[Stored items]
++++++++++++++++++++
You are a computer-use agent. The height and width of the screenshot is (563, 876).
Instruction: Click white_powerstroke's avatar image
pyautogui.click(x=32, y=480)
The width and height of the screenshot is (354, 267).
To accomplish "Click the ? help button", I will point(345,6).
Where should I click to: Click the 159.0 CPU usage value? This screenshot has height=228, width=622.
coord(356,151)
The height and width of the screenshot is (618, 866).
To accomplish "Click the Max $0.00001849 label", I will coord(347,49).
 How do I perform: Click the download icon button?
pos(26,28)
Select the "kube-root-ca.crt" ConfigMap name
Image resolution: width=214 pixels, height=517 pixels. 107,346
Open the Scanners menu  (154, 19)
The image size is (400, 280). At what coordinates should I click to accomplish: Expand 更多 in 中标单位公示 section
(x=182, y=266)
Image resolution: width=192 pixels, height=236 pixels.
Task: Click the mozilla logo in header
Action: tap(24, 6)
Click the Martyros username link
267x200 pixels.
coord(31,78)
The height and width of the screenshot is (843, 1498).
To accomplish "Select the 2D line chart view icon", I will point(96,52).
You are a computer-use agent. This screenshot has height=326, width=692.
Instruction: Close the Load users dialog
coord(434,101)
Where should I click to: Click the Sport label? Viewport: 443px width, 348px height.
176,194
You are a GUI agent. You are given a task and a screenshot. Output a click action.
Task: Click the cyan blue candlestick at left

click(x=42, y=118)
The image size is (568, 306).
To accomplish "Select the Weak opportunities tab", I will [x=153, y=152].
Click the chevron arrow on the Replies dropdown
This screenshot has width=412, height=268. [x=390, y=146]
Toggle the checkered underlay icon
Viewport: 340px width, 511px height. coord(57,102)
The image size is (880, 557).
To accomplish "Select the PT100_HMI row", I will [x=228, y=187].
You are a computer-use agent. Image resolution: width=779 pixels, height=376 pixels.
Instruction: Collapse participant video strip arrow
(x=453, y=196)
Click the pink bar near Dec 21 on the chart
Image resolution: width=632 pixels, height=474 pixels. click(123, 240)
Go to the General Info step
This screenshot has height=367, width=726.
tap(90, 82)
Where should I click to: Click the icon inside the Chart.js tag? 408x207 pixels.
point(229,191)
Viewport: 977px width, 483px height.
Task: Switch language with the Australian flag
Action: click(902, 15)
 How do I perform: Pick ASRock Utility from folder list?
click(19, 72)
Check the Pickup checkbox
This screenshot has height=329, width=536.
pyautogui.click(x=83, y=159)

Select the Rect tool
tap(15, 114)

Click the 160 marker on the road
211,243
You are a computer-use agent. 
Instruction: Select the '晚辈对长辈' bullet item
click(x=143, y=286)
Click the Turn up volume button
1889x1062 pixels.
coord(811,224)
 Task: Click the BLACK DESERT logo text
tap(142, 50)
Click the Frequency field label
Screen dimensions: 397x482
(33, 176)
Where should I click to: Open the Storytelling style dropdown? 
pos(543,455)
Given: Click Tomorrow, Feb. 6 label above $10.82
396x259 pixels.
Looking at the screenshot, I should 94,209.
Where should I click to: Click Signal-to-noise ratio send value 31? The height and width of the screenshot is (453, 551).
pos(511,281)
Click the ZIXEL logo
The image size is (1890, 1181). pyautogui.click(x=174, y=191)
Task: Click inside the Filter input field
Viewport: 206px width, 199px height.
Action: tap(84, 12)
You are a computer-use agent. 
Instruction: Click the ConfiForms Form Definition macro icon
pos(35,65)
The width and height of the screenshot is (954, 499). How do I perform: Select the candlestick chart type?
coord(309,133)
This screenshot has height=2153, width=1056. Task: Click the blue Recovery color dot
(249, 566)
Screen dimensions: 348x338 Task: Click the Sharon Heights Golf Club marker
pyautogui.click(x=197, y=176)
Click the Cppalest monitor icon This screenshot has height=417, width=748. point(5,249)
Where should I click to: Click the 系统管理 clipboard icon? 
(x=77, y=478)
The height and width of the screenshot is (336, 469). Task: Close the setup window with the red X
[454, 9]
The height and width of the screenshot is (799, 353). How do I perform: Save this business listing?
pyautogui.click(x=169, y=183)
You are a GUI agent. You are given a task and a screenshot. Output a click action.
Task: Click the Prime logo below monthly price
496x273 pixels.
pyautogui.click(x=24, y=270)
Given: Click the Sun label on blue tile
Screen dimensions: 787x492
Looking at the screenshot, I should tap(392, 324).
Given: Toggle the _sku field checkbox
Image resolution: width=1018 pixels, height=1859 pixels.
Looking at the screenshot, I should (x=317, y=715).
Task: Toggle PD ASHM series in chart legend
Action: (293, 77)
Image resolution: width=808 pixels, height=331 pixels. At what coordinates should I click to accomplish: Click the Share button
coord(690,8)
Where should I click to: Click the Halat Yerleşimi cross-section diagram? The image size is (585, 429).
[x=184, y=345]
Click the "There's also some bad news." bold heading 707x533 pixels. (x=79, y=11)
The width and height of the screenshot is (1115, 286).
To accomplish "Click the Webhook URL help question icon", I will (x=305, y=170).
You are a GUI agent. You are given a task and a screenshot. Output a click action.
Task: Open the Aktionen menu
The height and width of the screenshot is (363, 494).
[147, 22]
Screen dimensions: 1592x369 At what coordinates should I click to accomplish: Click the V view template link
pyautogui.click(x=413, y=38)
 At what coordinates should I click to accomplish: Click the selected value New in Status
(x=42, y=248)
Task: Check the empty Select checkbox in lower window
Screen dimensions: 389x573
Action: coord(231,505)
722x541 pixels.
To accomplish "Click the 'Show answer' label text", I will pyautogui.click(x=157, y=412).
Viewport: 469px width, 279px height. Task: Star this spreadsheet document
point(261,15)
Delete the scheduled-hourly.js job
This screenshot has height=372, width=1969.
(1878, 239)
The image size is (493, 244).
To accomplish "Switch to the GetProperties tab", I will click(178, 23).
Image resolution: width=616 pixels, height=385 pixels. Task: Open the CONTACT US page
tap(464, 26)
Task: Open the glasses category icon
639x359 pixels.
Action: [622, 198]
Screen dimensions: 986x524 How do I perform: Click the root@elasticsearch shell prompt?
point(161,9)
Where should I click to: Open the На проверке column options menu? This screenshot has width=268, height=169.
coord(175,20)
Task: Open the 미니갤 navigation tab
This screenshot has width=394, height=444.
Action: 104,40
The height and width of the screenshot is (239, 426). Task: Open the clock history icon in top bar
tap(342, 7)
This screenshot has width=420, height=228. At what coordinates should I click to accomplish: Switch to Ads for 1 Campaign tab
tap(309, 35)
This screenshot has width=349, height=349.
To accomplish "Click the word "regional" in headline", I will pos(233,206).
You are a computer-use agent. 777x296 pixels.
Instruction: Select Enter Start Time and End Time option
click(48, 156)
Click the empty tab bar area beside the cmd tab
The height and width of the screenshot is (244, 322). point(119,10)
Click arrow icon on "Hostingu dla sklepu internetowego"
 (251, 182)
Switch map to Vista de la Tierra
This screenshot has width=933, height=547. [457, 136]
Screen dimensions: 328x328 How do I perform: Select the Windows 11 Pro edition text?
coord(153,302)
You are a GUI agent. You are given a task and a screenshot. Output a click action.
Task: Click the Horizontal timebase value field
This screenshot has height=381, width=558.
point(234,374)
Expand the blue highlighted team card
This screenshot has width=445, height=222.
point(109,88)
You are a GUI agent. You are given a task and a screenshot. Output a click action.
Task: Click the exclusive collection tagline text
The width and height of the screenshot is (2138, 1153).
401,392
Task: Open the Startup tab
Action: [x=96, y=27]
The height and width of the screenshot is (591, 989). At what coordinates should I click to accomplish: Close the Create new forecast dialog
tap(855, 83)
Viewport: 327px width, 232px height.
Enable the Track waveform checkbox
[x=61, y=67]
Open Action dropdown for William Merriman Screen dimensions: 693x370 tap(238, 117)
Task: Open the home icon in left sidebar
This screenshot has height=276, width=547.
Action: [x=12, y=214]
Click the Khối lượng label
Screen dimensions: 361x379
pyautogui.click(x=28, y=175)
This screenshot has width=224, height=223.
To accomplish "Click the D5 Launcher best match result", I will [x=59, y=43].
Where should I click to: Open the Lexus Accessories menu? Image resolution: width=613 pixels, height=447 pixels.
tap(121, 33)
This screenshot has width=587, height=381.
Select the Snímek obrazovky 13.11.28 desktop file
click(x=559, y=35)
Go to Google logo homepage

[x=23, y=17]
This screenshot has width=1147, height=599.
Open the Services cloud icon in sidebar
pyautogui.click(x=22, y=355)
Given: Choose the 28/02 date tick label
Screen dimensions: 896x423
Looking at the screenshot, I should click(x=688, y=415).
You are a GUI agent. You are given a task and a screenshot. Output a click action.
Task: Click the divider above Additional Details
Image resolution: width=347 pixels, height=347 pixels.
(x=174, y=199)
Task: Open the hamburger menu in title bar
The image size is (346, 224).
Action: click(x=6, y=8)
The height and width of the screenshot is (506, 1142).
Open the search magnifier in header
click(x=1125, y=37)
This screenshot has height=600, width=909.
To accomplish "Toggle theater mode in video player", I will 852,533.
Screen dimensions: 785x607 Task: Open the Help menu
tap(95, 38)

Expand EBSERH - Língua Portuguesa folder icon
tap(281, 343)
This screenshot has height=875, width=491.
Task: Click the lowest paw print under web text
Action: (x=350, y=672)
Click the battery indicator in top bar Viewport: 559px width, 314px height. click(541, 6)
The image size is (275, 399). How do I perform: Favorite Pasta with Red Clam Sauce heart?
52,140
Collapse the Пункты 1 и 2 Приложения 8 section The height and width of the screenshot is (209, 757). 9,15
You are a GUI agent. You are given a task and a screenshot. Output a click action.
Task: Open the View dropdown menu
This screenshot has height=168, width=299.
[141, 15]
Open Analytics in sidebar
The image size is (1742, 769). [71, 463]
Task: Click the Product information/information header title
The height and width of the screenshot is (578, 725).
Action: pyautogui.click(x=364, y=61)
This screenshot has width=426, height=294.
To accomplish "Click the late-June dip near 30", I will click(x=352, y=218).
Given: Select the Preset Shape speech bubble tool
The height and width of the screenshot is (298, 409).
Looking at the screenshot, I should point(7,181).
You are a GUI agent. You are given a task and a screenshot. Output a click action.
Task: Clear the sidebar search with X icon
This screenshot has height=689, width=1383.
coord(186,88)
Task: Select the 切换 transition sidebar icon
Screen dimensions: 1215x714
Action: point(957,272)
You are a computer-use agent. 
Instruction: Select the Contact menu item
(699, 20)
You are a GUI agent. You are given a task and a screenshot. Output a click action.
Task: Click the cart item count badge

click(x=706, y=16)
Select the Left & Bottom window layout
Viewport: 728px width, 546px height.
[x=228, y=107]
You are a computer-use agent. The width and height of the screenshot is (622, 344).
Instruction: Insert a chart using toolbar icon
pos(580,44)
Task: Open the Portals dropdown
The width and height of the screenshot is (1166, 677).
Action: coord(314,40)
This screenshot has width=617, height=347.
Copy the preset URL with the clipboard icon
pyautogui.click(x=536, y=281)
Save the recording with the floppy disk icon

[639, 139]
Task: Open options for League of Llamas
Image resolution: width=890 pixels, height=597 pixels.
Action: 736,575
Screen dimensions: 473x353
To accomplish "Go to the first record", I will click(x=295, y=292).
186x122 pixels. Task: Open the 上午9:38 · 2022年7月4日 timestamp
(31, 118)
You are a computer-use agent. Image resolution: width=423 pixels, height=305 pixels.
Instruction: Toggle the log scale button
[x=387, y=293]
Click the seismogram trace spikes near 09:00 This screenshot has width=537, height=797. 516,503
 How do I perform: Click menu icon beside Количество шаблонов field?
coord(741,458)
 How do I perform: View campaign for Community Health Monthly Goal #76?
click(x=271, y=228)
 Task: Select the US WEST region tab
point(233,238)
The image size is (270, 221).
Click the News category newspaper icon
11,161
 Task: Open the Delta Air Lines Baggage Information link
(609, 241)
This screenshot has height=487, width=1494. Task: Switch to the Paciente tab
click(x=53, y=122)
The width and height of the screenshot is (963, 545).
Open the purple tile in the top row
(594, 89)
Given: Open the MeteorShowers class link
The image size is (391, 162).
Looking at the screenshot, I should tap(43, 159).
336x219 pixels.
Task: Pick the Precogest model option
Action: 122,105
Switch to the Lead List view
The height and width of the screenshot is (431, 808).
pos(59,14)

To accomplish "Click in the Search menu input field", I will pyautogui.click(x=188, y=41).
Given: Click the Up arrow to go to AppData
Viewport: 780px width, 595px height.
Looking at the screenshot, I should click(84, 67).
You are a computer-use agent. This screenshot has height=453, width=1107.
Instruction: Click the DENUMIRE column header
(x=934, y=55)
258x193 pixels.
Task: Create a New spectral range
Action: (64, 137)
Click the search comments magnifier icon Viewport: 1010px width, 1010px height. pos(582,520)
++++++++++++++++++++
[Work request]
Filter the records for lines containing the word "above" and copy each one.

[Final answer]
Given: Click Tomorrow, Feb. 6 label above $10.82
Task: Click the divider above Additional Details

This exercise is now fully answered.